There is no way to escape the criticism, especially when you are a celebrity or living in the public eye and people are constantly judging you.
No one is perfect and nobody has the “perfect” body. Many celebrities are told to get down to a certain weight when auditioning for a role and many times they go on “crash” diets. They want to land that role and will do anything to get it, but those diets are unsafe. Diets in general aren’t safe for your body.
Not only are the diets unsafe for the body, but those that are asking the celebrities to be down to a certain weight are asking too much of the stars. That weight may not be right for every single actor/actress. That’s because we are all different and there is a lot more to weight than just a number. Most of these stars going on these “crash” diets don’t realize they are: 1. Harmful for their bodies and 2. They’re giving people the notion that they really look like that and what they are doing is ok.

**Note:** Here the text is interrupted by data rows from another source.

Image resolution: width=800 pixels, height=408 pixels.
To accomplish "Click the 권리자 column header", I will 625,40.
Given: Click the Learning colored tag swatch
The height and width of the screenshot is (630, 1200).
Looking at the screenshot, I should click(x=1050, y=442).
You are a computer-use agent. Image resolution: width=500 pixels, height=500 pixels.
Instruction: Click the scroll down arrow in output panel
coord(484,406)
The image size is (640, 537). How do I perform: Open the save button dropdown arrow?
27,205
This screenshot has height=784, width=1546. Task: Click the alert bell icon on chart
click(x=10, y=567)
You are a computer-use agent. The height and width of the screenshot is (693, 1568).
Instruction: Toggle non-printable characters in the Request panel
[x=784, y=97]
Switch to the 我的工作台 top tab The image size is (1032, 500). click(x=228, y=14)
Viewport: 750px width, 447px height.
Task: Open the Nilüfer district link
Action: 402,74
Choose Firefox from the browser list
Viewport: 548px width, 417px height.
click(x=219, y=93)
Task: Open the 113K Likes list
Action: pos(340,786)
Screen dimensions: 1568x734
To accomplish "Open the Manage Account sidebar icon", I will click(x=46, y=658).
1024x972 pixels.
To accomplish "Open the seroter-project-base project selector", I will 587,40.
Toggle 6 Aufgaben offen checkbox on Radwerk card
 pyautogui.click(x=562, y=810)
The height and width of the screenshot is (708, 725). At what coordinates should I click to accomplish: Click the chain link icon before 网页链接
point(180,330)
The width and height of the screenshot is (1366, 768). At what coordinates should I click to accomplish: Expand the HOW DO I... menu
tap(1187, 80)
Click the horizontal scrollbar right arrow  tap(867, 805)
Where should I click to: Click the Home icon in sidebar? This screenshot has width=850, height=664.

In the U.S. obesity has been the center of attention over the past few years. It has been watched very closely because there are numerous health affects that can hurt your body. So getting overweight is bad and being skinny is good in the eyes of our society. Making people believe the notion that being healthy and skinny are the same thing is absurd.
What people see on the magazines isn’t even the true person that they are representing. Often times those women that are on the cover of the magazines have been airbrushed to reduce pimples, redness and give them shape.
Being skinny doesn’t mean that a person is healthy. As Americans if we want to see the number in diseases go down then we need to change how we address them. Instead of teaching “skinniness” as the cure of obesity we should be teaching the youth about eating and exercising in a healthy way.